Stored records

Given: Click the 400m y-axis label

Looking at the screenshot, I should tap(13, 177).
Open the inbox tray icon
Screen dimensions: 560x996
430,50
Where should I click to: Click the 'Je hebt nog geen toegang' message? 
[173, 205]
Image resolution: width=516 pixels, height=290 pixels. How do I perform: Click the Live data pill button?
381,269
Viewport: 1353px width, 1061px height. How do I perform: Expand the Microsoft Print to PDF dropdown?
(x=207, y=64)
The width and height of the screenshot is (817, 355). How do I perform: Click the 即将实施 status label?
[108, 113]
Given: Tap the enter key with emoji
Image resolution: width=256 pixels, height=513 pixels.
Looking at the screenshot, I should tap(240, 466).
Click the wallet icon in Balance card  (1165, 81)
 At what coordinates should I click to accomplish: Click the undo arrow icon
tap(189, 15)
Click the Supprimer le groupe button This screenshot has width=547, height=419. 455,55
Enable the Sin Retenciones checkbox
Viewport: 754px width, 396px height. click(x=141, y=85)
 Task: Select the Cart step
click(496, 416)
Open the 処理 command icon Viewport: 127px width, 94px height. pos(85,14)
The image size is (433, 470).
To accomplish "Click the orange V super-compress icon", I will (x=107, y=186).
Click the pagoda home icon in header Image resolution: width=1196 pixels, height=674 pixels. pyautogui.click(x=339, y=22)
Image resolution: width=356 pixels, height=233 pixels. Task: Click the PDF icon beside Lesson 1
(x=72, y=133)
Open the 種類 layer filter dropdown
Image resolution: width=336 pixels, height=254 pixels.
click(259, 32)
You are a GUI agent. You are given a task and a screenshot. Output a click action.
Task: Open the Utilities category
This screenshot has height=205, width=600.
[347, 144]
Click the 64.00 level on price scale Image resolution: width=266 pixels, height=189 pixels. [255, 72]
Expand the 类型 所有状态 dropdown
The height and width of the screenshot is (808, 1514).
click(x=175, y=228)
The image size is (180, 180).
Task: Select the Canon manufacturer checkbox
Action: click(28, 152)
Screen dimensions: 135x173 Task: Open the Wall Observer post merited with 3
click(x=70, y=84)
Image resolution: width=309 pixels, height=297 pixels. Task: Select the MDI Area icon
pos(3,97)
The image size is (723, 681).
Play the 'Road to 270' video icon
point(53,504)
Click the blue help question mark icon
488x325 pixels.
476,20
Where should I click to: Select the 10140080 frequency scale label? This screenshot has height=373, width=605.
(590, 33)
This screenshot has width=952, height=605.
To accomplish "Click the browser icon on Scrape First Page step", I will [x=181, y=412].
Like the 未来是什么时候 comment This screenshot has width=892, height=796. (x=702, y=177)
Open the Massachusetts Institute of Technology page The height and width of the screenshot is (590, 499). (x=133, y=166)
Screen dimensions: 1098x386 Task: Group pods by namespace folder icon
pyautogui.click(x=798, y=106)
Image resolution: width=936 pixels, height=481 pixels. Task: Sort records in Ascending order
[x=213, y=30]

Exercise description: Copy the stretch of the records above that runs from the line with "Play the 'Road to 270' video icon" through the line with "Like the 未来是什么时候". Both end lines belong in the copy, and nothing else does.

Answer to this problem:
Play the 'Road to 270' video icon
point(53,504)
Click the blue help question mark icon
488x325 pixels.
476,20
Where should I click to: Select the 10140080 frequency scale label? This screenshot has height=373, width=605.
(590, 33)
This screenshot has width=952, height=605.
To accomplish "Click the browser icon on Scrape First Page step", I will [x=181, y=412].
Like the 未来是什么时候 comment This screenshot has width=892, height=796. (x=702, y=177)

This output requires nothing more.